BEGIN RECORDS FOR THIS EXERCISE

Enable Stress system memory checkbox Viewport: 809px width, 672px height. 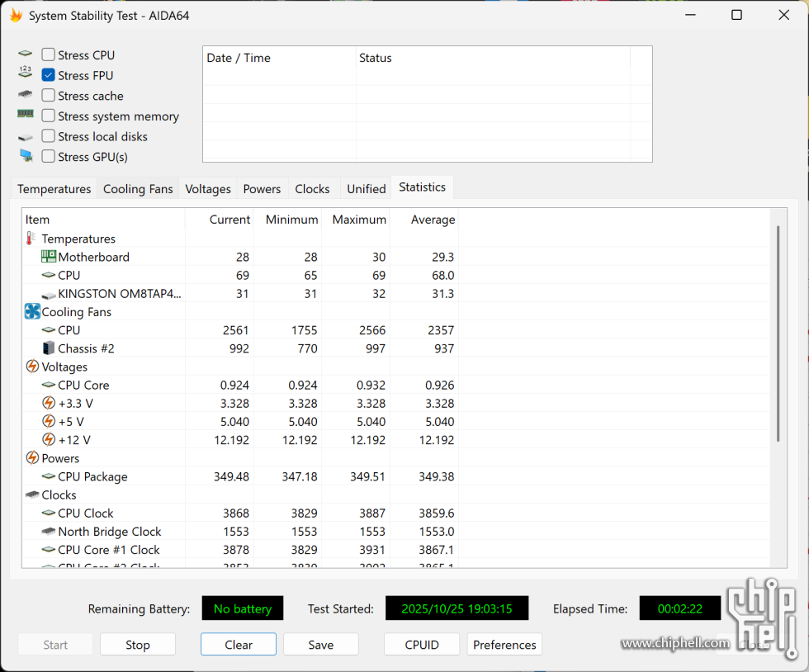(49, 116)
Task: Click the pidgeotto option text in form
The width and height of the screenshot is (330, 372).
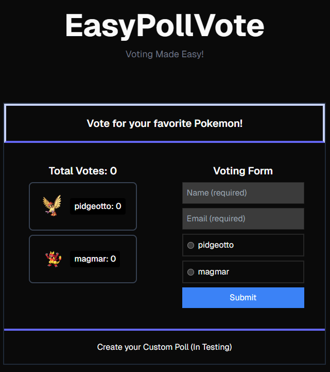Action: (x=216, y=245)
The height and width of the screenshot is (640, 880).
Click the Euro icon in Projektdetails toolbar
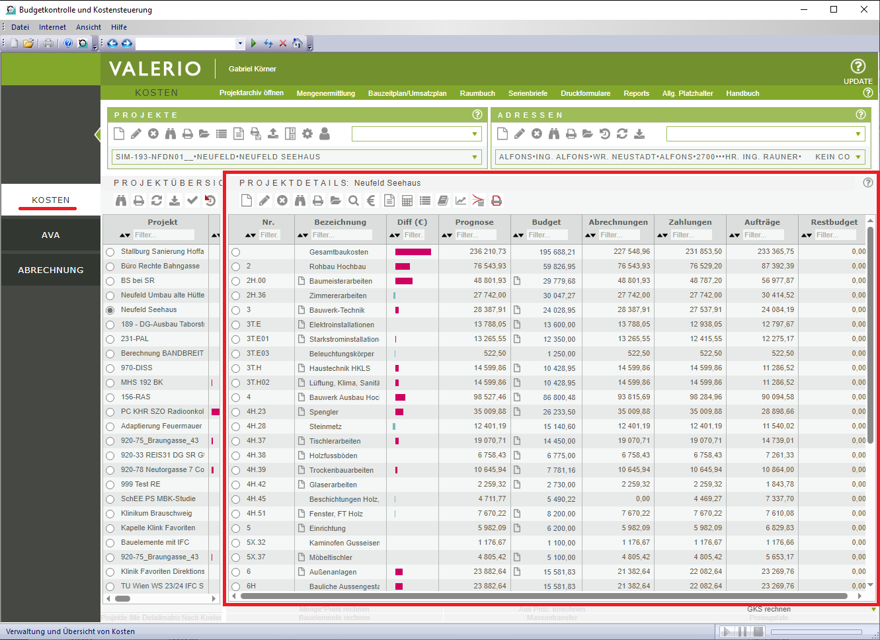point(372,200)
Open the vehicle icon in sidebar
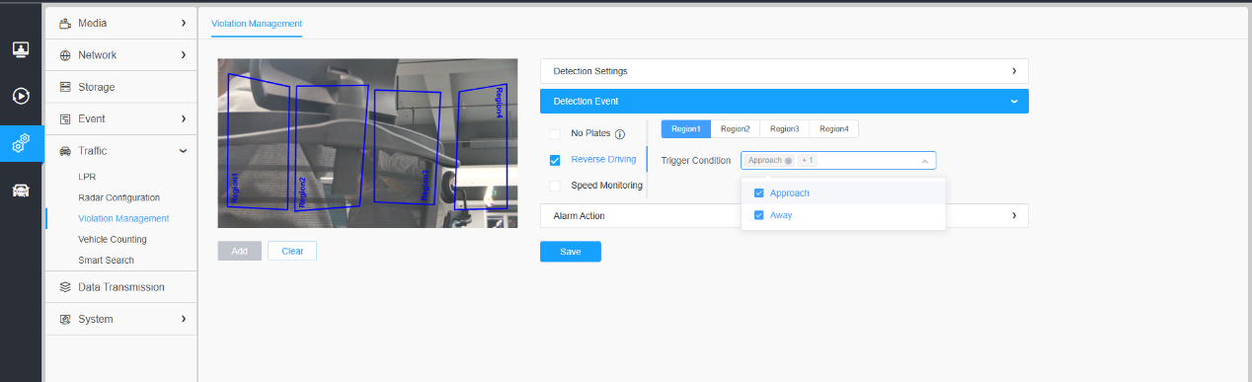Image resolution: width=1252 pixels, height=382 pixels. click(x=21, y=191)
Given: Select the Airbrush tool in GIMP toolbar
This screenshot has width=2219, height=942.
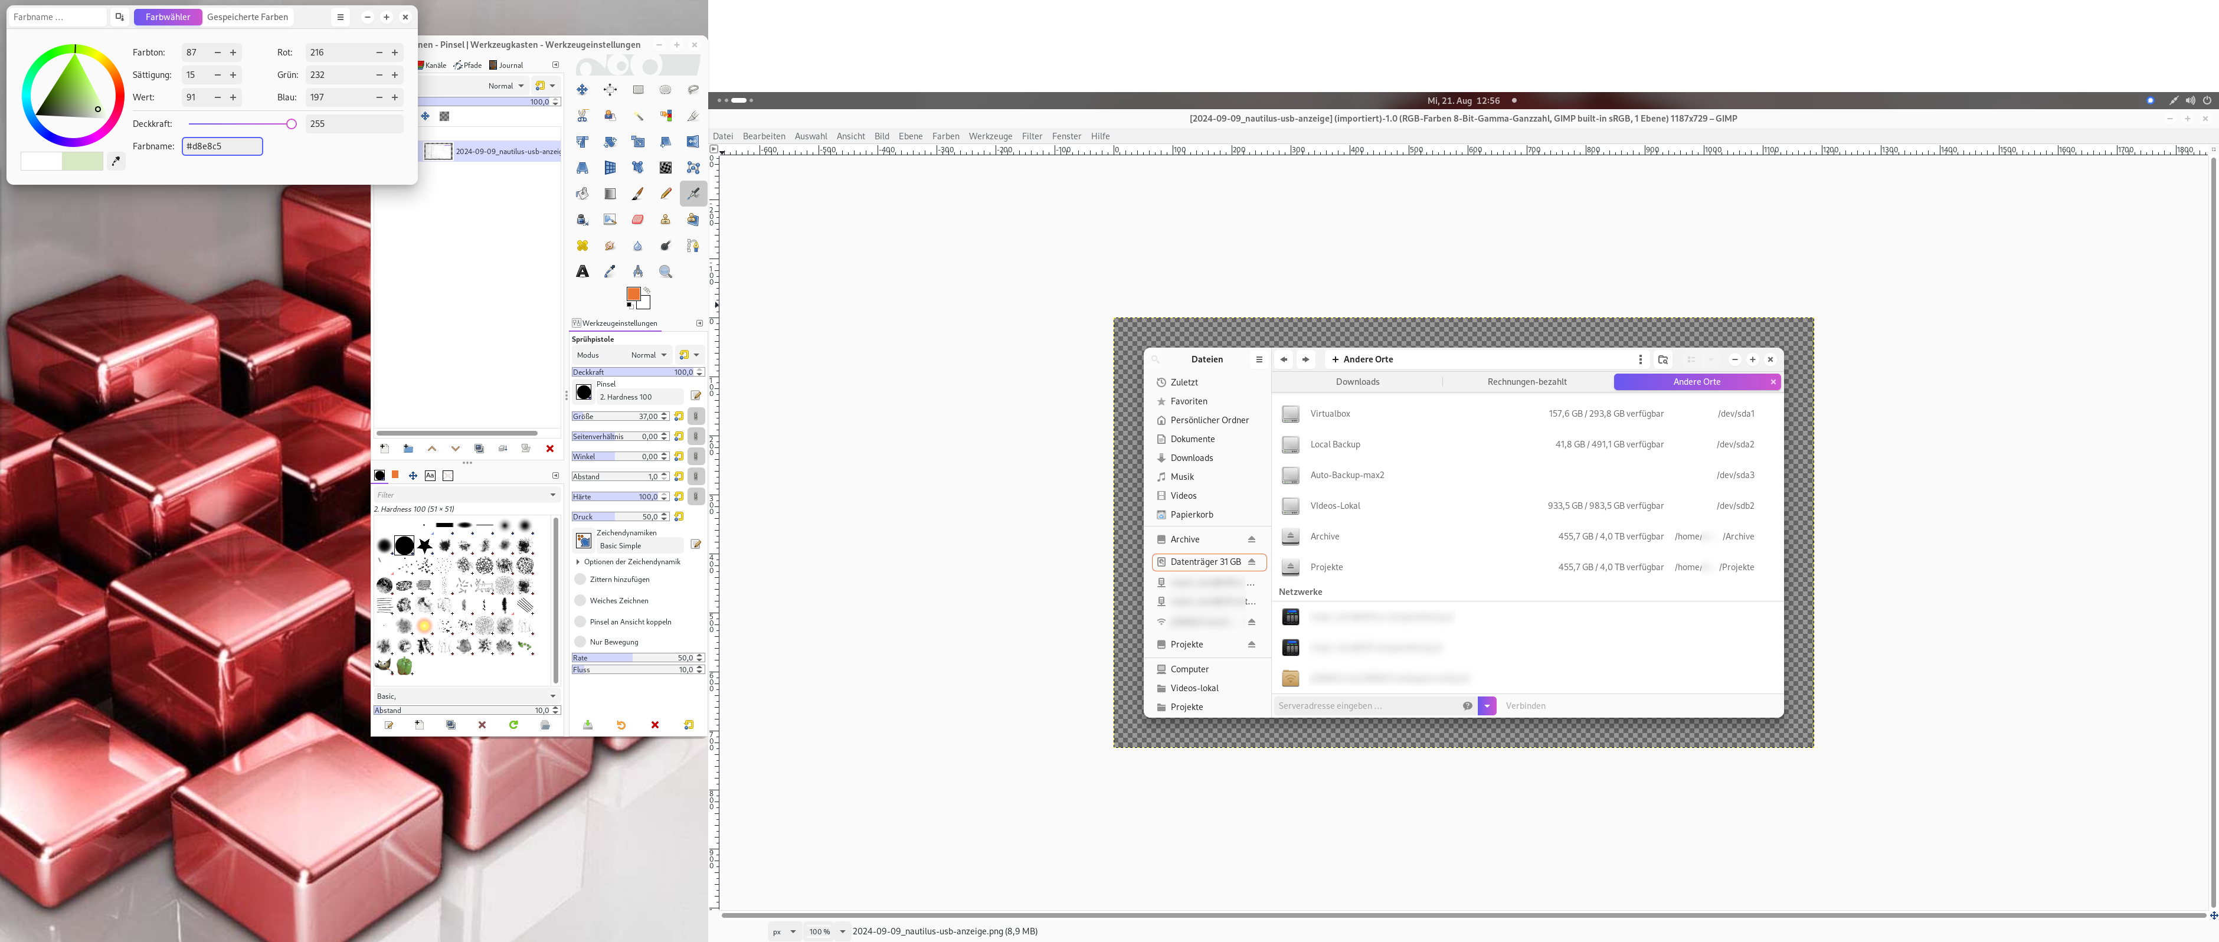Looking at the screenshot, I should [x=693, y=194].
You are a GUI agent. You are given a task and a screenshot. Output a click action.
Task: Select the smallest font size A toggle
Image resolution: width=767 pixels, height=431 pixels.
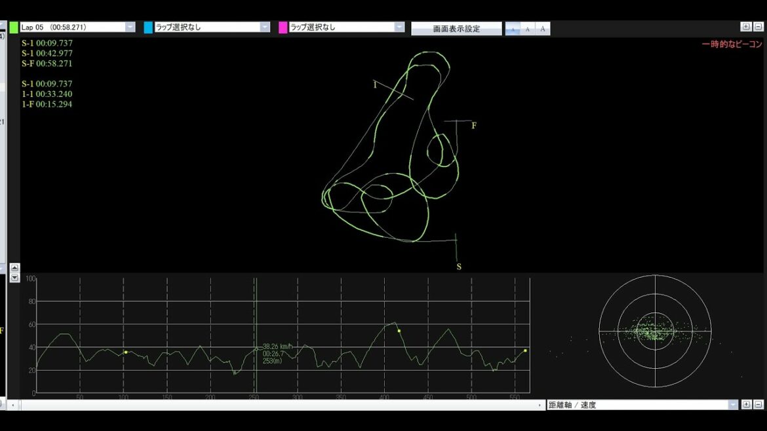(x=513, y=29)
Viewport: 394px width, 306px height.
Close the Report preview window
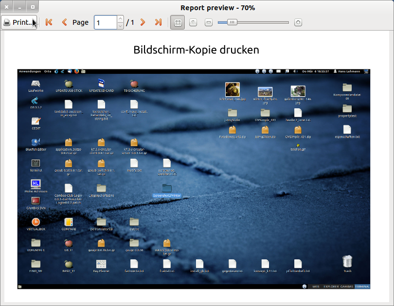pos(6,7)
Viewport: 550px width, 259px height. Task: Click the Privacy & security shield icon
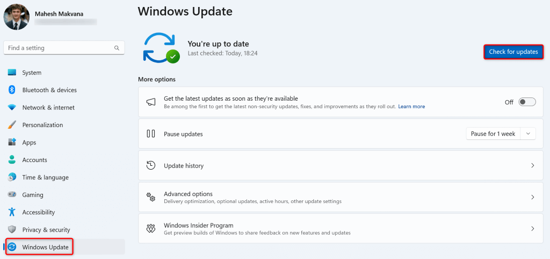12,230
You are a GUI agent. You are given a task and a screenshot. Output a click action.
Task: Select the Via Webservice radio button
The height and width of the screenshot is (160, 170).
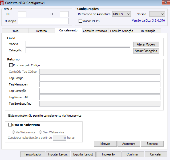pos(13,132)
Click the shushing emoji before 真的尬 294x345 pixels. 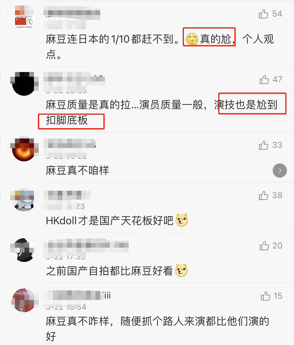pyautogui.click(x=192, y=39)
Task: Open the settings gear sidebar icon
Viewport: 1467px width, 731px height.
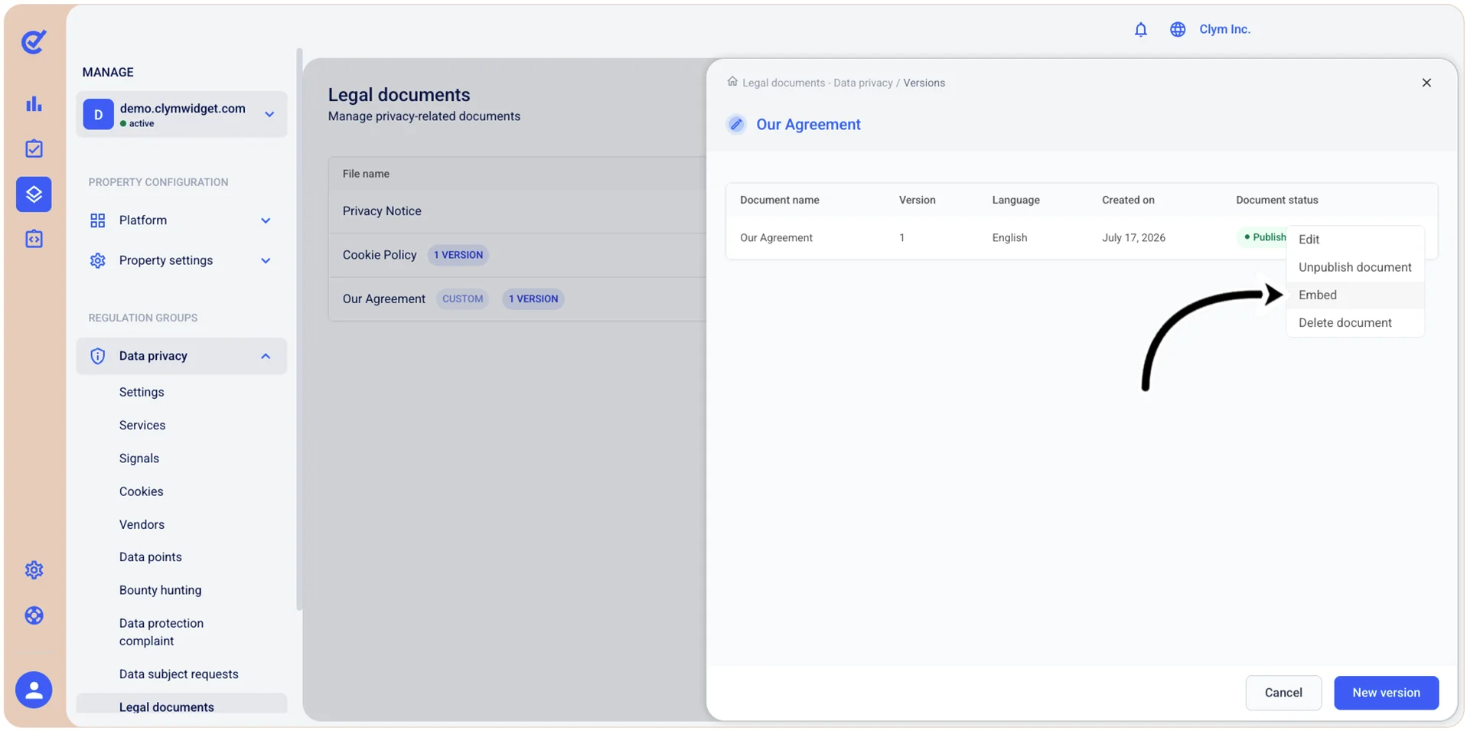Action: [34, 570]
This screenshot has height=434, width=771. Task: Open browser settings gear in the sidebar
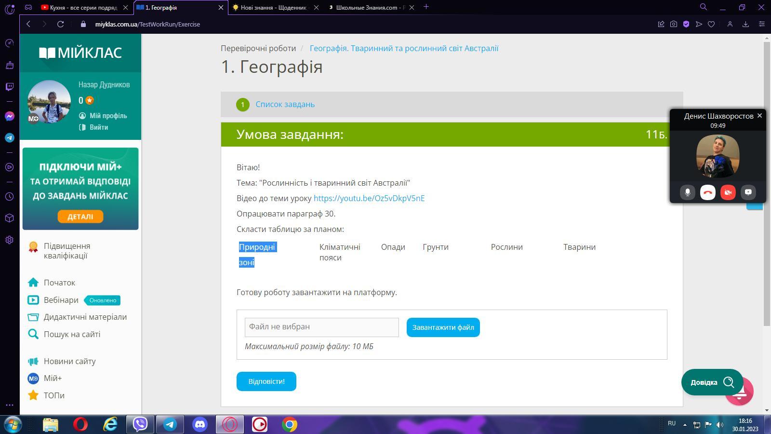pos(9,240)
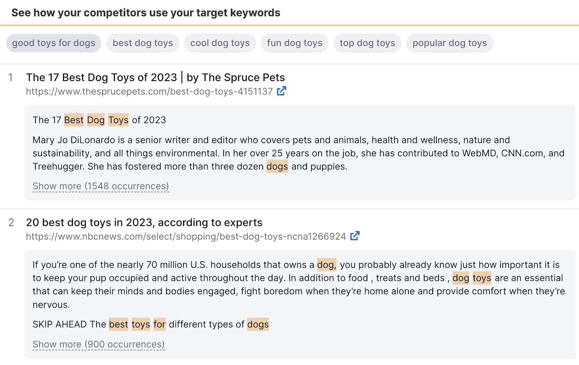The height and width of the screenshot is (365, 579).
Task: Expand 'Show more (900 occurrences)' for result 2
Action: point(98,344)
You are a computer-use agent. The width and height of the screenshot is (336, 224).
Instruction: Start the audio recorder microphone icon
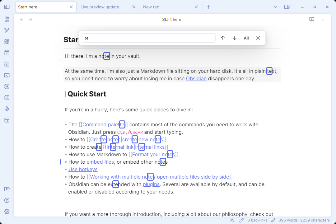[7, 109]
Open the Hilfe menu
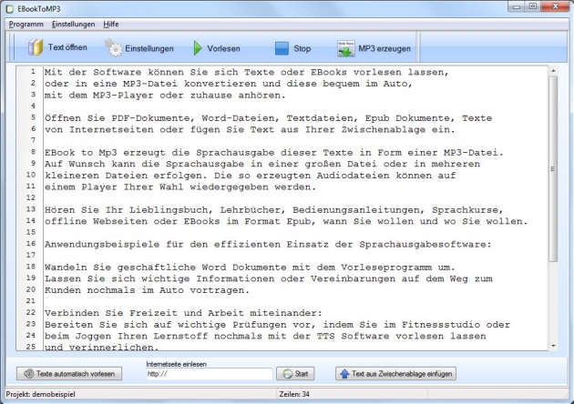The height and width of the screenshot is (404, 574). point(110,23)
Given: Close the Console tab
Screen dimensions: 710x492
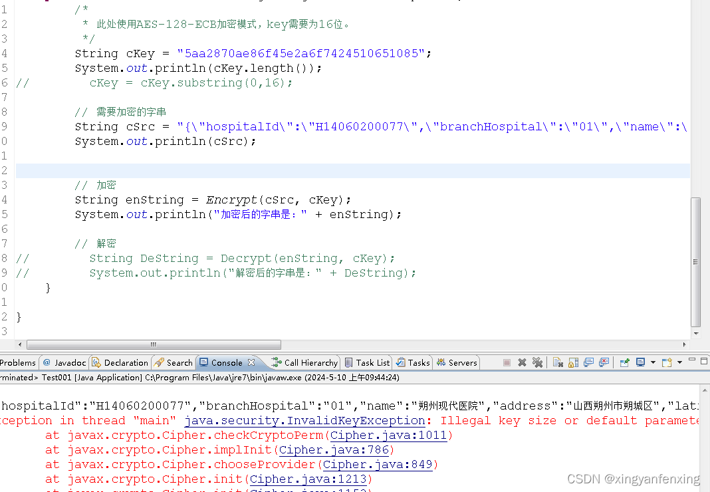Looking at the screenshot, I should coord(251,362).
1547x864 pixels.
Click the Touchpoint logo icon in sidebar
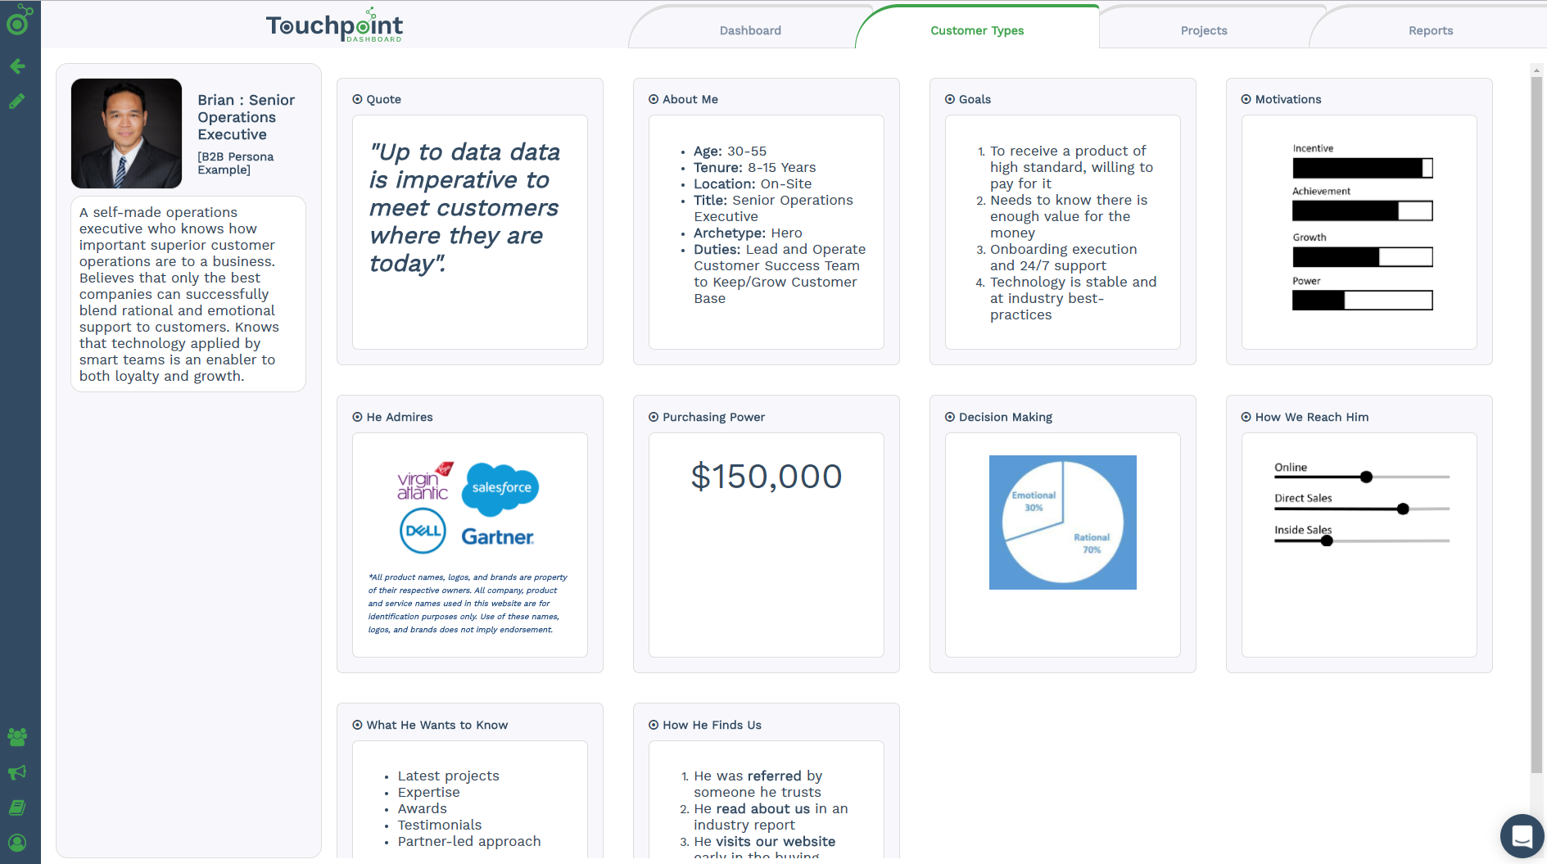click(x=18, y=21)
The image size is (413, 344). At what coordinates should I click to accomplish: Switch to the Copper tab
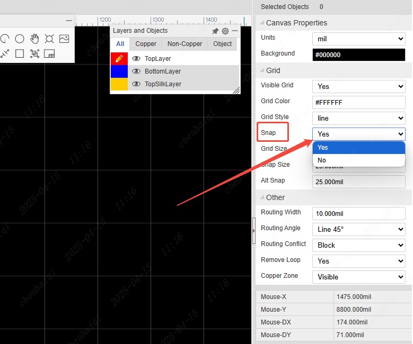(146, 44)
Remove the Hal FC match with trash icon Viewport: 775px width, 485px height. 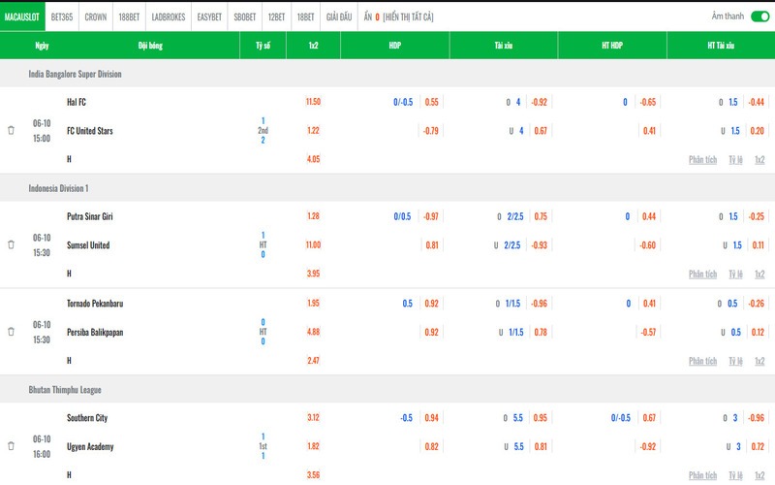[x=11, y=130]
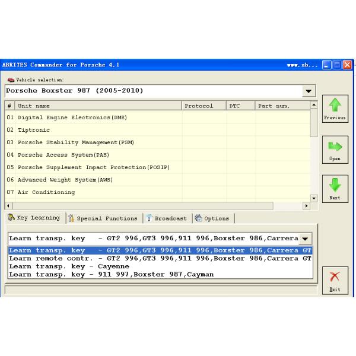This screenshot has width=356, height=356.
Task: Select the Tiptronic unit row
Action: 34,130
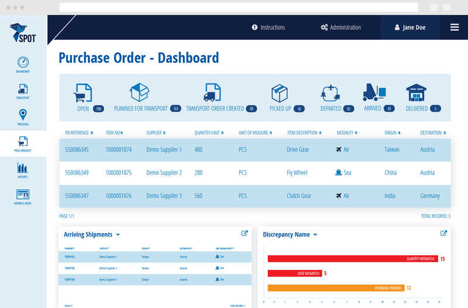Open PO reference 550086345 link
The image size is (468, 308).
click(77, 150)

END RECORDS FOR THIS EXERCISE

Repeat exactly, and only, the entries from the line with "Close the Report preview window" through the line with "Task: Select the Via Webservice radio button". Pictures are skipped.

SOLUTION BELOW –
Close the Report preview window
pos(6,7)
Viewport: 550px width, 259px height. Task: Click the Privacy & security shield icon
12,230
You are a GUI agent. You are given a task and a screenshot. Output a click action.
Task: Select the Via Webservice radio button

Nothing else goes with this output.